El viernes fue, simplemente, un acontecimiento curioso. Mi madre, mi abuela y yo la mirábamos con interés, puesto que hacía años que no veíamos una tan cerca. Cuando me fui a trabajar el sábado, al llegar por la noche allí seguía; estática, inmóvil. De viernes a sábado hizo unos pocos metros, durmiendo en la moldura sobre el sofá. Pero el fin de semana amplió el recorrido, e hizo un circuito por todo el comedor, de parte a parte. Un circuito lento, si se me permite decirlo. Son corredoras de fondo, y se mueven muy despacio. Mi madre iba a trasladarla al exterior, pero en el último momento cambió de opinión y la dejó donde estaba. De hecho, la tuvo de compañera mientras veía la televisión. ¿Tal vez le gusta Netflix?
El domingo pensamos que había desaparecido; mi abuela estuvo examinando sus movimientos durante todo el día, cual Sherlock Holmes, y concluimos que había escapado por el balcón hacia las plantas; en Valencia todavía hace algo de calor, y tenemos algunas ventanas abiertas. Al llegar a casa del trabajo, nuevamente de noche, rebusqué por todos los ángulos del comedor sin éxito.
Ayer no hizo acto de presencia. C’est fini!, pensé. Había terminado nuestra pequeña anécdota semanal. Pero hoy sobre las seis de la tarde la hemos vuelto a ver; en esta ocasión, sobre los azulejos de las paredes de la cocina. Parece que ha cogido confianza, y ha ampliado el itinerario: ha cambiado de estancia.

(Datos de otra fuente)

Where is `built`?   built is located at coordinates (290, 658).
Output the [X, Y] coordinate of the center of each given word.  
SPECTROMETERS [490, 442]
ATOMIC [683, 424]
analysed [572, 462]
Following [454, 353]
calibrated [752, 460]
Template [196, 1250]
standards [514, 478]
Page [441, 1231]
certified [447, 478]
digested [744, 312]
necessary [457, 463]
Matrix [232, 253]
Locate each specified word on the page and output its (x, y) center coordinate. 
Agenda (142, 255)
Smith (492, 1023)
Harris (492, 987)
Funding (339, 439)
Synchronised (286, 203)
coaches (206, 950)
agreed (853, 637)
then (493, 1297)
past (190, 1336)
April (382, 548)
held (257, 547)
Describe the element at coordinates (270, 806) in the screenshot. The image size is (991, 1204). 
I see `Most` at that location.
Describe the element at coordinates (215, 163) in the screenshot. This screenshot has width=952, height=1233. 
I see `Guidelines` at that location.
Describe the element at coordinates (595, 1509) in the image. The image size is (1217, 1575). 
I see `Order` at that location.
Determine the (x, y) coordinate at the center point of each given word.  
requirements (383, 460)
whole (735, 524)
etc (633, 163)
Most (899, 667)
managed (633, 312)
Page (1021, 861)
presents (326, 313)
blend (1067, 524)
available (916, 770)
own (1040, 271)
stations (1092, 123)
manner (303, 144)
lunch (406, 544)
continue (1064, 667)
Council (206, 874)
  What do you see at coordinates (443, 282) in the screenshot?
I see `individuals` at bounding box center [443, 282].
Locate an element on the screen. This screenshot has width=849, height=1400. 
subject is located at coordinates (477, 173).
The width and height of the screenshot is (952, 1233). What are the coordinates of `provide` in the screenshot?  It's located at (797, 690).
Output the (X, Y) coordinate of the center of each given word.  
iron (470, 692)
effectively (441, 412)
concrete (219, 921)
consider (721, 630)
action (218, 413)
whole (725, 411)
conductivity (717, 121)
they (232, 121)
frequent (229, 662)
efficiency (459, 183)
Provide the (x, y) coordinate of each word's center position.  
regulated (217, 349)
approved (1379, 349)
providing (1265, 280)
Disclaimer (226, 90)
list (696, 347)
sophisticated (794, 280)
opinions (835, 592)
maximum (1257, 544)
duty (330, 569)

Cuando mi madre ha vuelto de trabajar, durante la cena, hemos hablado las tres sobre nuestra inquilina sorpresa (también en el chat familiar, dado que es nuestra pequeña celebridad). Divertidas por el devenir de los acontecimientos, y al ver que se trata de una visita algo permanente, hemos pensado en ponerle nombre. De eso trataba nuestra conversación.
Entre champiñones y huevos revueltos, mi abuela se mantenía neutral, mientras yo torpedeaba sugerencias. ¿Lewis? (Por el autor). ¿Montesquieu? (Muy presuntuoso, pero mi intención era homenajear la división de poderes). Mientras parloteaba, mi madre se mantenía pensativa.
-¿Qué tal Sally?- me dice.
-Sally. ¿De Salamandra?
-¿Por qué no?- responde. No soy muy imaginativa, pero es gracioso.
Y tenía razón.
A priori, esta historia puede parecer banal: Un reptil en casa. Pero a raíz del confinamiento, Valencia ha recuperado una pequeña parte de sus especies autóctonas; murciélagos (también conocidos como ratas penadas), que sobrevuelan las solitarias calles de mi barrio durante la noche, y ahora la salamanquesa.
Es un año muy difícil para todos; de retos, problemas y pérdidas. ¿Por qué no dedicarle unos párrafos a un animalito que, por diminuto que sea, ha vuelto a nuestras vidas? Como se dice en nuestra tierra, tal vez sea un buen augurio, un signo de buena suerte. Un nuevo comienzo. Así que le hemos puesto nombre. La llamamos Sally.